The take-home message is that virologic suppression at Week 48 was superior with DTG/ABC/3TC vs ATV/RTV plus FTC/TDF (82% vs 71%, respectively; P = .005), and higher rates of virologic suppression were observed across subgroups stratified by baseline disease characteristics (HIV-1 RNA ≤ 100,000 copies/mL vs > 100,000 copies/mL; CD4+ cell counts ≤ 350 cells/mm3 vs > 350 cells/mm3) and race (white vs black vs other). It should be noted, however, that there appears to be a considerable racial disparity in response to both agents that deserves much more study and consideration. Indeed, although the response rate was numerically higher with DTG/ABC/3TC vs ATV/RTV plus FTC/TDF in black women of African heritage—74% vs 67%—both were substantially lower vs response rates observed for white women (86% and 80%, respectively).
A study presented at CROI 2019 reported results from a pooled efficacy and safety analysis of TAF vs TDF in women with HIV infection. As shown, investigators found that TAF and TDF were comparable in terms of efficacy in both treatment-naive women initiating treatment (86% vs 85%, respectively) and those who were virologically suppressed and switched treatment regimens (86% vs 85%, respectively).
The same study found significantly improved bone and renal parameters in women receiving TAF vs TDF, especially in the switch setting. The most common adverse events, treatment-emergent renal adverse events, and discontinuations for adverse events or death were similar between both agents and also similar when compared with men.
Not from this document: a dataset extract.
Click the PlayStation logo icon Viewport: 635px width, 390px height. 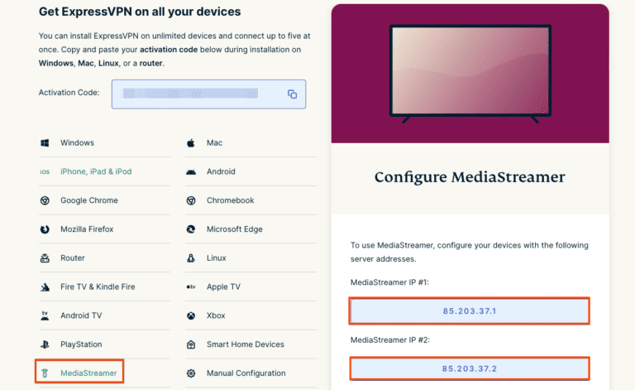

Finally, shown here are the results of a pooled analysis of BIC/FTC/TAF in women and girls across 5 phase II/III clinical trials. Investigators found high rates of virologic suppression at Week 48 for both virologically suppressed women switching regimens (95% to 100%) and treatment-naive women initiating first-line BIC/FTC/TAF (87% to 93%). The efficacy and safety profiles were consistent with overall analyses in both sexes. Of importance, there was no emergence of resistance detected in patients receiving BIC/FTC/TAF.